As for good schools going downhill and vice versa- well, I shall chuck some controversy in here and say it all depends on whether the 'greatness' of a school is dependent on one or two people dragging all else along. An example is a well-paid, flown-in Super-Head appointed very publicly into a brand new Academy, complete with Billy Bunter uniform, built to replace a couple of dire comps in a deprived, challenging area who within a year can show an amazing turn around in results, albeit not at GCSE at that takes, imho, at least 4 years if not the full 5 to achieve. 2 or 3 years later, he leaves, the lustre has worn off, the money tap is running dry and once again, the school is just left struggling with difficult, non-school ready, deprived DC to try and educate; whereas the leafy comp in the leafy MC area can almost run like Belgium grin who went was it 20 months without a government? I am being tongue in cheek when I say that, but our Head need be much less 'dynamic' than that Super-Head. Of course, I know our Head actually works his socks off (and yes, works 'the system') to keep his school where it is at the front of the league tables but the fact remains that, in some areas, a good school usually remains that, one way or another, if catchments don't change or demographics shift too radically.

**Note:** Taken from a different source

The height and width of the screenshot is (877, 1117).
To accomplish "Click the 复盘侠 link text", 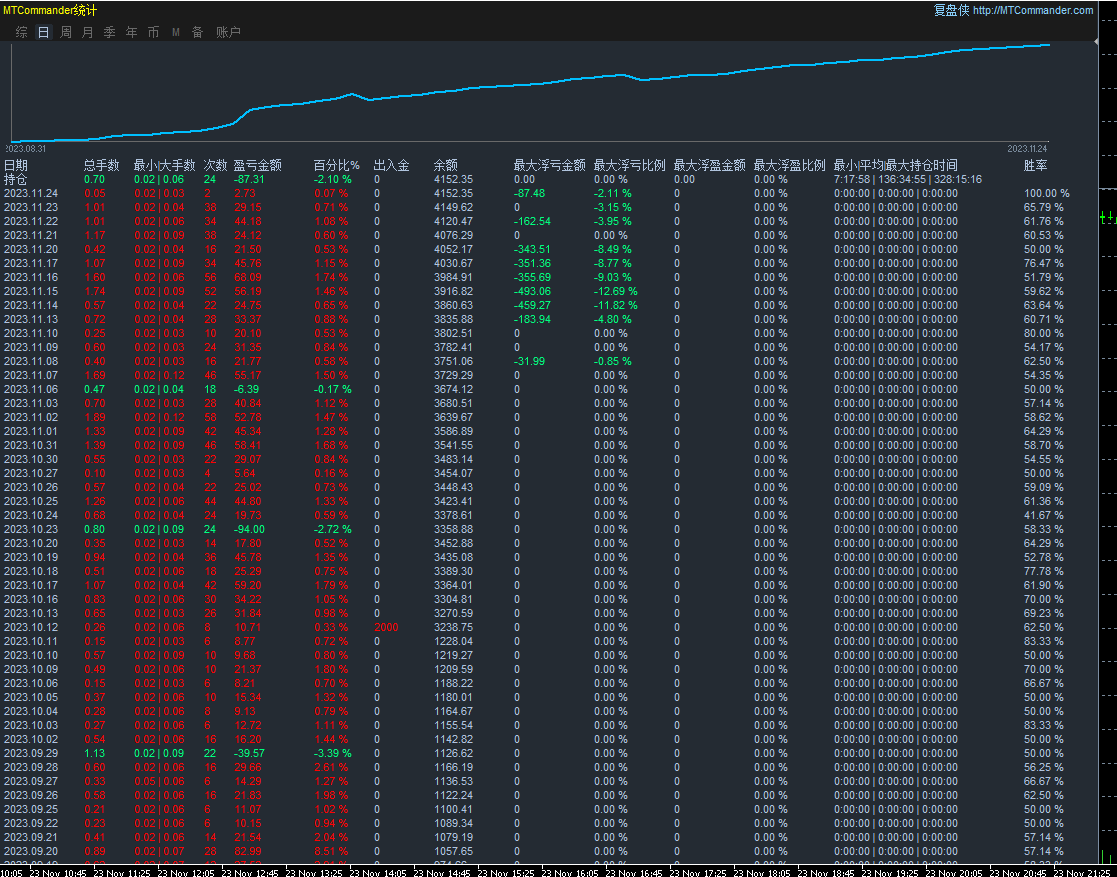I will pos(950,10).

TimeChild Fri 27-Sep-13 09:18:22

Hi Mintyy, long time no see.

Your poor dd, is she not happy with her school?

Are you talking about xxx? If THE school is the one I think you are thinking of then she is much better off where she is now!

BurberryQ Fri 27-Sep-13 09:25:12

oh gosh yes, even v early at primary school, (year 3?), my own children in their giveaway uniforms were looked up and down by other children with comments such as 'eww do you go to a good school?